• **Task details**
Strip out the pictures and transcribe the records that follow exactly.

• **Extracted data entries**

◆ ◆ ◆ ◆ ◆

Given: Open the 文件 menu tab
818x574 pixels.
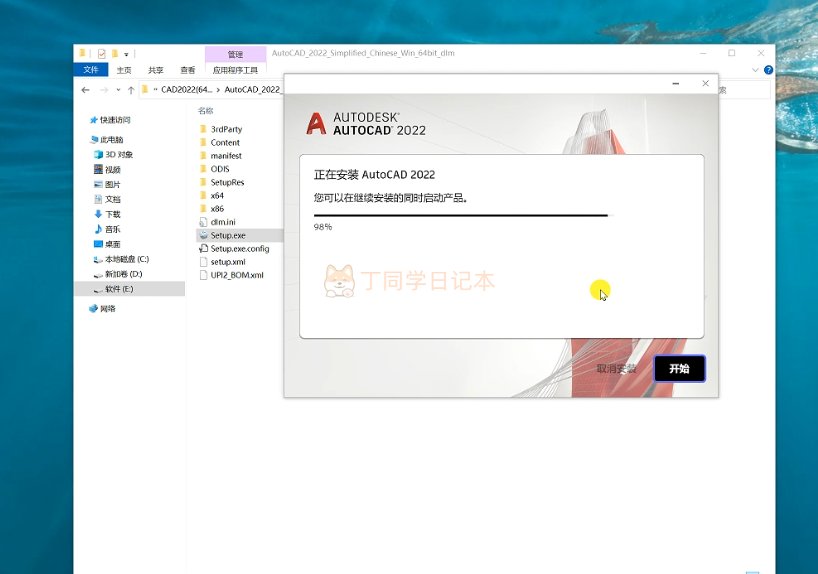Looking at the screenshot, I should pyautogui.click(x=91, y=70).
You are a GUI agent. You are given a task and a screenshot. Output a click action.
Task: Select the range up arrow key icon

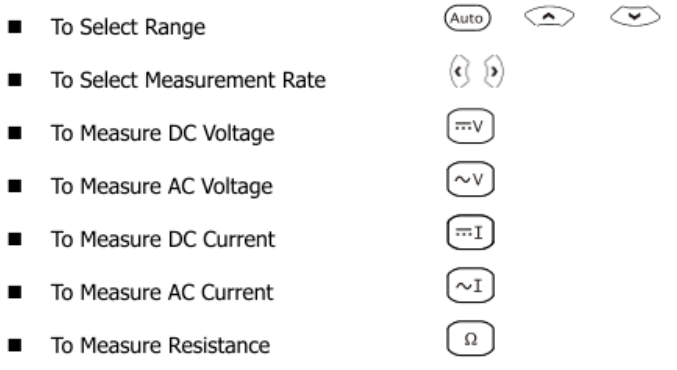pos(549,16)
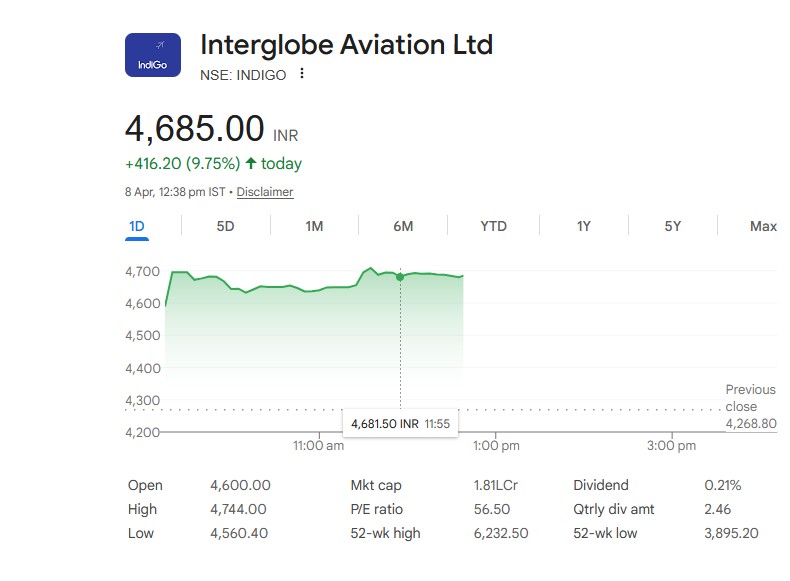Switch to the 6M chart tab
This screenshot has height=581, width=790.
(403, 226)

◆ ◆ ◆ ◆ ◆

• **Response below**
Given: Open the 文件 menu tab
818x574 pixels.
Looking at the screenshot, I should pyautogui.click(x=91, y=70).
You are a GUI agent. You are given a task and a screenshot. Output a click action.
Task: Select the range up arrow key icon

pos(549,16)
Switch to the 6M chart tab
This screenshot has height=581, width=790.
(403, 226)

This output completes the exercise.